Markov chains are widely used in statistics and computer science to handle sequences of random events, whether they are card shuffles or vibrating atoms or fluctuations in stock prices. In each case, the future "state" – the order of the deck, the energy of an atom, the value of a stock – depends only on what's happening now, not what happened before.
Despite their simplicity, Markov chains can be used to make predictions about the likelihood of certain events after many iterations. Google's PageRank algorithm, which ranks websites in their search engine results, is based on a Markov chain that models the behaviour of billions of internet users randomly clicking on web links.

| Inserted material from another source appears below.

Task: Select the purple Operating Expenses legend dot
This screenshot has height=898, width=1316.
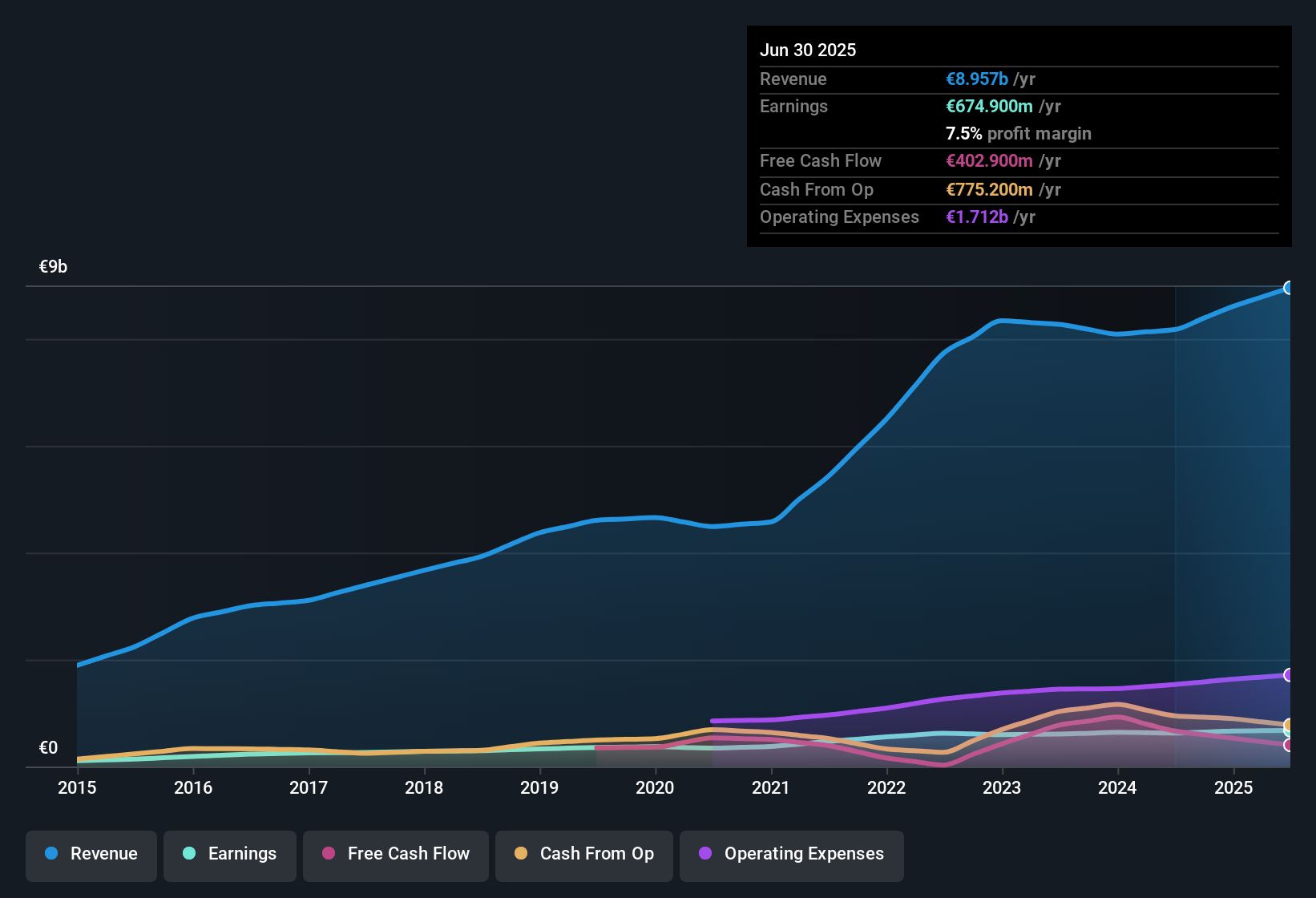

Working with Dave Bayer, a mathematician at Columbia University in New York, Diaconis showed that the Markov chain describing riffle shuffles has a sharp transition from ordered to random after seven shuffles. This behaviour, known to mathematicians as a cut-off phenomenon, is a common feature of problems involving mixing. Think of stirring cream into coffee: as you stir, the cream forms thin white streaks in the black coffee before they suddenly, and irreversibly, become mixed.
Knowing which side of the cut-off a deck of cards is on – whether it is properly shuffled or if it still preserves some memory of its original order – gives gamblers a distinct advantage against the house.
In the 1990s, a group of students at Harvard and MIT were able to beat the odds playing blackjack at casinos around the US by using card counting and other methods to detect if the deck was properly shuffled. Casinos responded by introducing more sophisticated card-shuffling machines, and shuffling the deck before it is fully played, as well as stepped-up surveillance of players. But it is still rare to see a deck of cards shuffled by machine the requisite seven times at a casino.
Casino executives may not have paid much heed to Diaconis and his research, but he continues to have an enormous influence on mathematicians, statisticians and computer scientists who study randomness. At a conference held at Stanford in January 2020 to honour Diaconis's 75th birthday, colleagues from around the world gave talks on the mathematics of genetic classification, how cereal settles in a shaking box, and, of course, card shuffling.
Diaconis doesn't care for gambling much himself – he says there are better and more interesting ways to make a living. But he doesn't begrudge players who try to get an edge by using their brains.
"Thinking isn't cheating," he says. "Thinking is thinking."